La oposición entre la democracia verdadera que sus movimientos supuestamente encarnaban y la que caracterizaba como falsa democracia parlamentaria, partitocrática o liberal siempre estuvo en arsenal de propaganda del fascismo. Y los regímenes fascistas, que, en Alemania e Italia, llegaron a tener un importante apoyo popular, nunca renunciaron a formas de legitimación que se presentaban como democráticas. Como los plebiscitos, los referéndums o, incluso, las elecciones plebiscitarias, como las que Hitler convocó el marzo de 1933, que describían como expresiones de una democracia directa más genuina que la representativa, en la que, según se solía añadir, los representantes no representaban la “voz del pueblo”.
Los planteamientos plebiscitarios basados en la producción de preguntas que se pueden responder con un “no” o, sobre todo, con un “sí” que significa la adhesión incondicional a lo que propone el gobierno, no sólo encajaban con la técnica de la movilización de las emociones. También ofrecían un instrumento muy funcional en el juego de la doble legitimidad que los fascismos jugaban cuando querían saltarse el principio de legalidad y transcender el ordenamientojurídico.

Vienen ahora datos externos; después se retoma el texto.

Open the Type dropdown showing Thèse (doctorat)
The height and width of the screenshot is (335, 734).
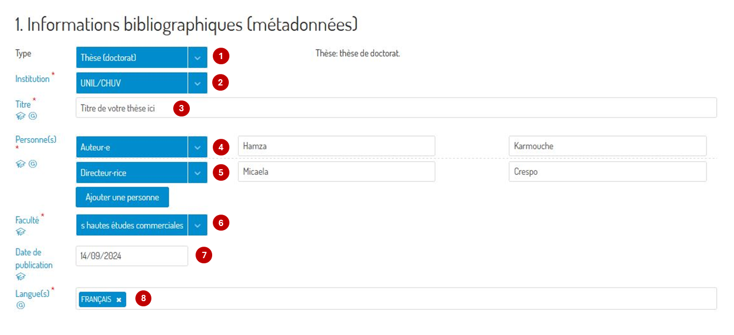(x=197, y=57)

Carl Schmitt, que, antes de afiliarse al partido nazi, ya miraba con complicidad los experimentos plebiscitarios del fascismo italiano, solía remarcar que en la expresión “democracia liberal” se encontraban dos elementos contradictorios. Por un lado, la democracia, que asociaba a la idea de una voluntad nacional homogénea y unánime. Por otro lado, el liberalismo, donde los derechos y las libertades correspondían en exclusiva a los individuos y se asociaban a ideas como la división de poderes o el Estado de Derecho. Según
Schmitt, el fascismo no se oponía a la democracia, sino a una de sus formas históricas, la liberal, que describía como una disolución de la democracia verdadera.